Now, CBS 2’s Tim McNicholas has uncovered even more troubling information.
Robert Sumwalt is the former chairman of the National Transportation Safety Board – which is investigating the accident. Sumwalt came forward Friday to say the death of 71-year-old Christina Lopez in the train accident Wednesday morning could have been prevented.
“Certainly, it’s a tragic situation,” said Sumwalt, now a CBS News transportation safety analyst and executive director of the Center for Aviation and Aerospace Safety and Embry-Riddle Aeronautical University. “But it’s something that likely could have been prevented, had certain NTSB recommendations had been fulfilled by the Federal Railroad Administration.”
The NTSB made one of those recommendations about eight years ago, when Sumwalt was an NTSB board member.
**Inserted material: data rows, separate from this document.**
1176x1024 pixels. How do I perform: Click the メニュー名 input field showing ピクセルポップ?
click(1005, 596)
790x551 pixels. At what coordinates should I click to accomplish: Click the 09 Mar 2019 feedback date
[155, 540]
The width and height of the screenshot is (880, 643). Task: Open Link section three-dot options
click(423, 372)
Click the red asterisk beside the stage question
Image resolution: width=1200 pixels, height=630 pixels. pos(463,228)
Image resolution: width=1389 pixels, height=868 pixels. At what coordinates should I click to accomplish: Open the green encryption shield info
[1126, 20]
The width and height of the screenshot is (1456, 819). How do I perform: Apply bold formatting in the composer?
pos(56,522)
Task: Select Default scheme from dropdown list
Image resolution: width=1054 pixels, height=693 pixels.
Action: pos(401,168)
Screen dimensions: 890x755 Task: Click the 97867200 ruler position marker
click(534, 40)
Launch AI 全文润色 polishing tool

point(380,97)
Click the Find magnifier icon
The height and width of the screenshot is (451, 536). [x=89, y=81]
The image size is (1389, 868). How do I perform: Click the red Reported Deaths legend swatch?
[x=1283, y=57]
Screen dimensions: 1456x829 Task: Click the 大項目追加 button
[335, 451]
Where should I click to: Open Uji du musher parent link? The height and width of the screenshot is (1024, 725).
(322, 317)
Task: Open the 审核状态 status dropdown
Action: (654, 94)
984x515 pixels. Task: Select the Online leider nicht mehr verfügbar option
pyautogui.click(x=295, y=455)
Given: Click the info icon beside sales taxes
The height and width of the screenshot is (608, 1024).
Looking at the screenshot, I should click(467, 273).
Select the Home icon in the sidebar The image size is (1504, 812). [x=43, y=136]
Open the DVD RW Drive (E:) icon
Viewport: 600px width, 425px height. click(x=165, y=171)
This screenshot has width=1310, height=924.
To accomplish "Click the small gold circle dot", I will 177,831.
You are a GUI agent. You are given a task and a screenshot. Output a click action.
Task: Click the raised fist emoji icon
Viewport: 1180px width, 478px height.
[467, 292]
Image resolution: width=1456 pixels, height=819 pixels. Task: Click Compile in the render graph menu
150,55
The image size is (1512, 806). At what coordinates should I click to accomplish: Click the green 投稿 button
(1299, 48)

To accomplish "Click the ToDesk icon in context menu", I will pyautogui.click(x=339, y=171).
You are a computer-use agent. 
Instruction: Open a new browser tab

The agency found some passengers on a Metro-North Railroad train that derailed in the Bronx died on Dec. 1, 2013 “as a result… of ejection through windows.”
The NTSB recommended the Federal Railroad Administration, which regulates railroad rules, should “develop a performance standard to ensure that windows are retained…during an accident.”
The NTSB reiterated that request in 2015, when it found that some victims of an Amtrak train derailment in Philadelphia likely would have lived if the windows stayed intact.
But today, that request is still listed as open – and the FRA says they’re still researching the issue.
“When we see another accident with similar circumstances, and it hasn’t been corrected, that’s devastating,” Sumwalt said.
It’s a problem that dates back 50 years, when multiple people died after being ejected from a derailed Amtrak City of New Orleans train in Southern Illinois.
“In 1972, the NTSB noted that window ejections accounted for a large portion of passenger fatalities,” a 2015 NTSB report reads.
Sumwalt asid in 2016, the NTSB recommended the FRA conduct research on ways to prevent passenger injuries, such as seatbelts, and then develop a better safety plan.
What came of those recommendations?
“The NTSB is basically waiting for those recommendations to be implemented,” Sumwalt said.
As the FRA researches safety measures, the NTSB is investigating exactly how Lopez was ejected from the Metra BNSF Railway train after it a struck a truck Wednesday morning.
CBS 2 has reviewed video that appears to show her body strike a window – either dislodging or breaking it as the impact of the crash propels her out of the train.
It was a tragic moment.
“It’s even more tragic to endure an accident, and then make recommendations, and then those recommendations aren’t enacted upon – and then you have similar tragedies down the road,” Sumwalt said.
The FRA said they are committed to addressing the window recommendation once their research is complete.
Meanwhile, the commute has returned to normal after the Wednesday morning crash. All trains on the BNSF lines are back on the regular schedule, and stopping again at the Clarendon Hill stop.